Lisa pense de ce regard extérieur qu'il confirmera ce que je suis sensé savoir au plus profond de moi et qu'il me replacera en douceur sur les rails libérateurs de la création...
"tu te souviens que c'est moi qui te forçais à sortir pour te trouver un mec?" questionne-t'elle ingénument et sans délicatesse aucune,
"oui Lisa, je me souviens, je ne sais pas si on peut comparer les démarches ... "
"bien sûr que si!" elle décrète, avant d'ajouter "...et il ne me semble pas t'avoir entendu t'en plaindre....ni l'un ni l'autre d'ailleurs."
coquetterie de coach que se prendre soudain pour Dieu...
je sens alors que, selon son habitude, son tarot la démange depuis le fond du sac fourre-tout, à moins qu'elle n'envisage de me tracer vite fait mon horoscope du mois à venir. c'est son ordre des choses. son préambule à l'action. la divination positive. il y a longtemps que je n'émets plus les doutes cartésiens qui contrarieraient ses efforts et qu'elle sanctionnerait d'un lapidaire "tu es beaucoup trop négatif !"
sans appel.
mais la dernière séance de consultation des signes, cartes et astres eut lieu il n'y a guère plus d'une semaine... lorsqu'il fallut sacrifier à l'inauguration de l'application dédiée sur ce que je crois être un i-pad. alors elle me dit que chaque jour commence avec tant de choses à faire, choses que j'ai scrupuleusement notées sur le joli tableau qu'elle a elle même réalisé et installé dans ma cuisine... il faut bien que je la suive sur ce terrain là. le terrain du "chaque jour sur le métier ...etc."
"tu notes les choses, tu fais les choses. c'est obligatoire non? et pour commencer tu écris : 'reprendre le fil du blog abandonné', ça te fera un entrainement!"  
touché!, me dis-je. c'est pour cette raison qu'hier j'ai "repris le fil du blog abandonné". 
et j'y ajoute pour aujourd'hui ce petit commentaire qui ne mange pas de pain.



Ben, 1990
Ben, Benjamin Vautier, "Tout Est une Question d'Emploi du Temps", 1990.



(1): "Je restai planté là assez longtemps pour qu’un sentiment de solitude totale s’empare de moi, à tel point que tout ce que j’avais vu dans le passé récent, tout ce que j’avais entendu, et la parole humaine elle-même, me semblait ne plus avoir d’existence, et ne survivre qu’un instant de plus dans ma mémoire, comme si j’avais été le dernier représentant de la race humaine.
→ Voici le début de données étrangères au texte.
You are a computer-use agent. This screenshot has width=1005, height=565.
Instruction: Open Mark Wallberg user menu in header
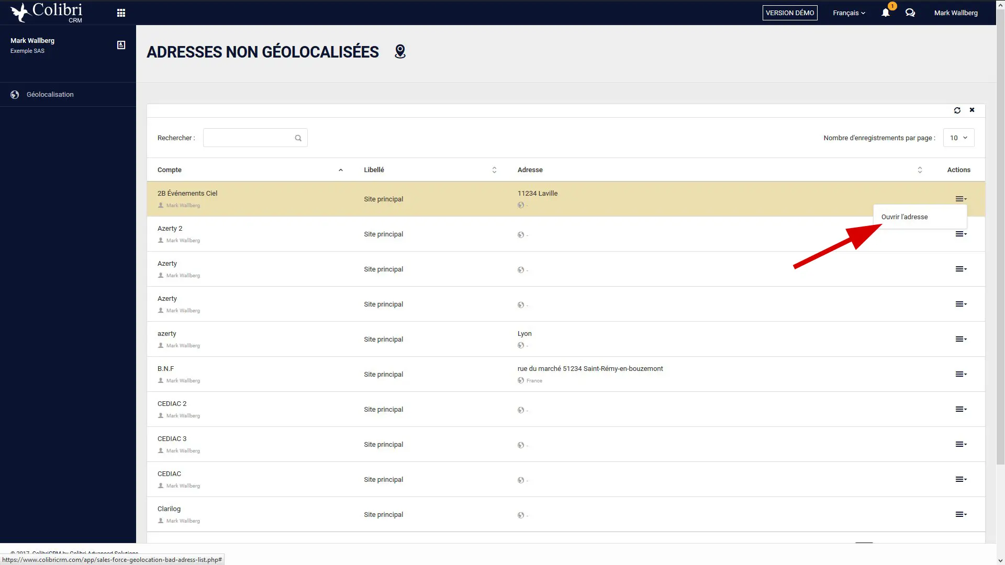(x=955, y=13)
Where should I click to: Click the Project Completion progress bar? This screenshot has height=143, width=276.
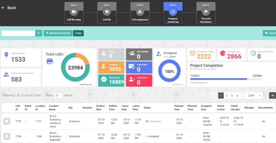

C’était une impression étrange et mélancolique, née presque inconsciemment, comme toutes les illusions, dont je soupçonne qu’elles ne sont pas autre chose que des visions d’une lointaine et inaccessible vérité vaguement entrevue." in Joseph Conrad , Lord Jim, 1900.
(2) :  Éric Dubois, Ce que dit un naufrage, Éditions Encres Vives. coll. Encres Blanches, 2012.
(3) : Les heures - Michael Cunningham, Trad. de Anne Damour, Paris, Belfond, 1999. "Elle se détourne de la vitrine avec une raideur de femme âgée, les bras chargés de fleurs, tout comme son propre fantôme, il y a cent ans, ce serait détourné du tintamarre d’une calèche passant par là, remplie d’élégants piqueniqueurs venus d’une ville éloignée.". "(The) Hours", 2003 de Stephen Daldry, interprétée par Meryl Streep.